* begin THE INPUT *

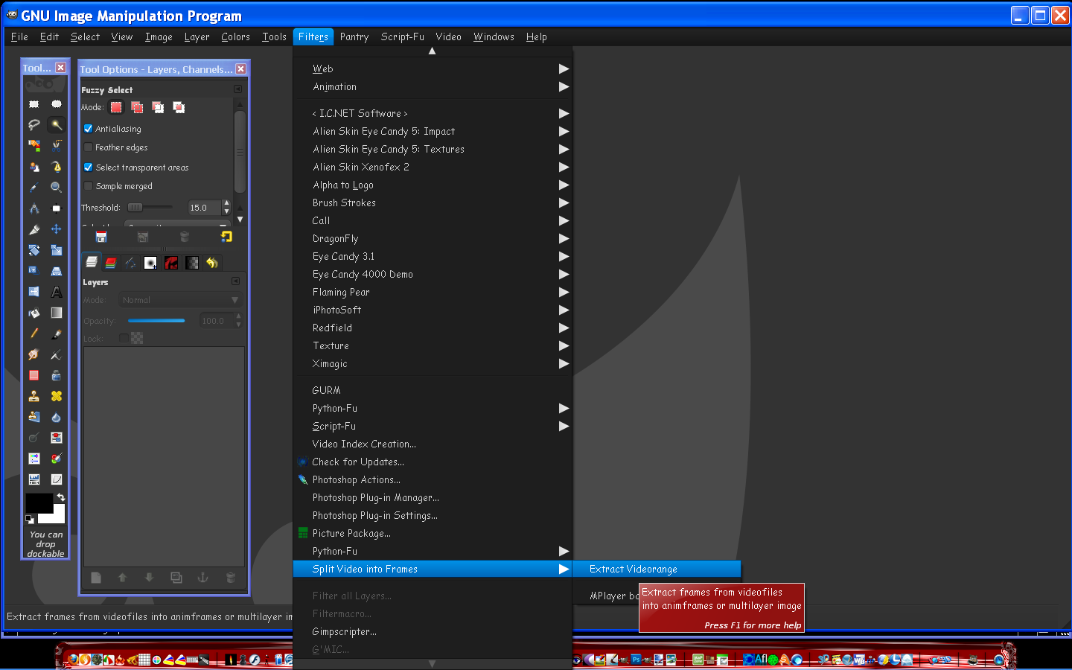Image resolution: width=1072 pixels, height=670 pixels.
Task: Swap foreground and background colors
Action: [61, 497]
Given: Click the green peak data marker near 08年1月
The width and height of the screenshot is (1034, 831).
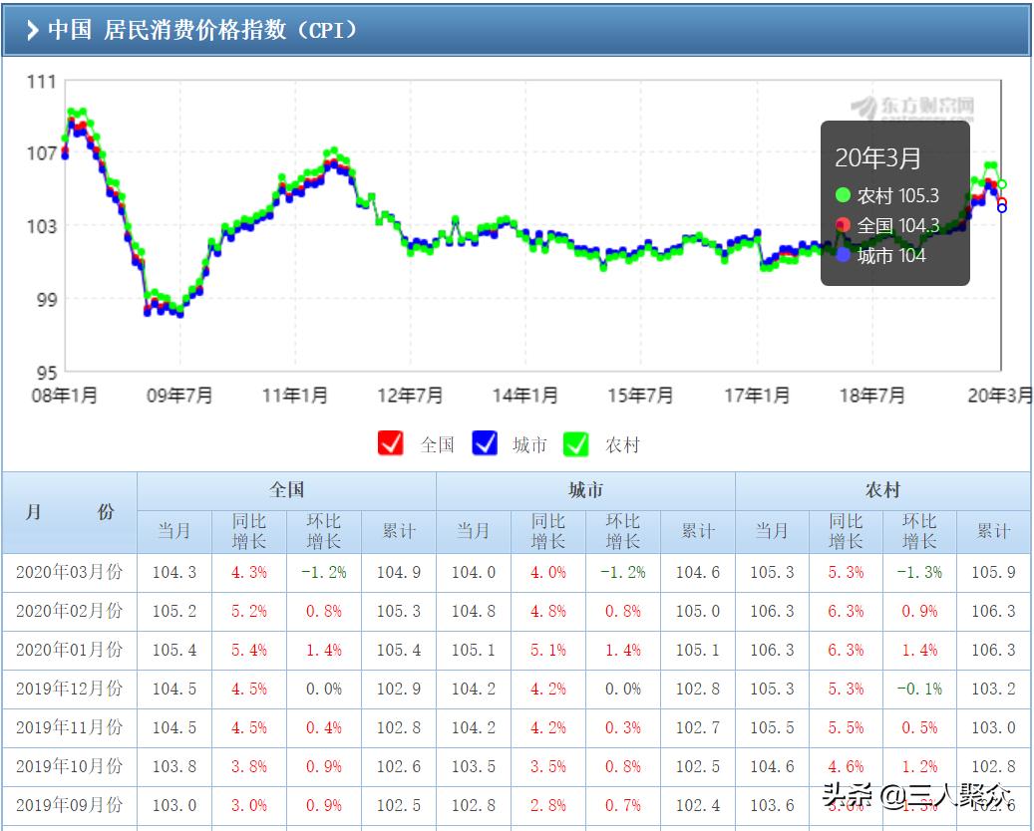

* end THE INPUT *

▶ **GIVEN EXERCISE**
Transcribe the text of every item above exactly, leaving out the pictures.

▶ **SOLVED PROBLEM**
Image resolution: width=1072 pixels, height=670 pixels.
Task: Swap foreground and background colors
Action: [61, 497]
Given: Click the green peak data marker near 08年1月
The width and height of the screenshot is (1034, 831).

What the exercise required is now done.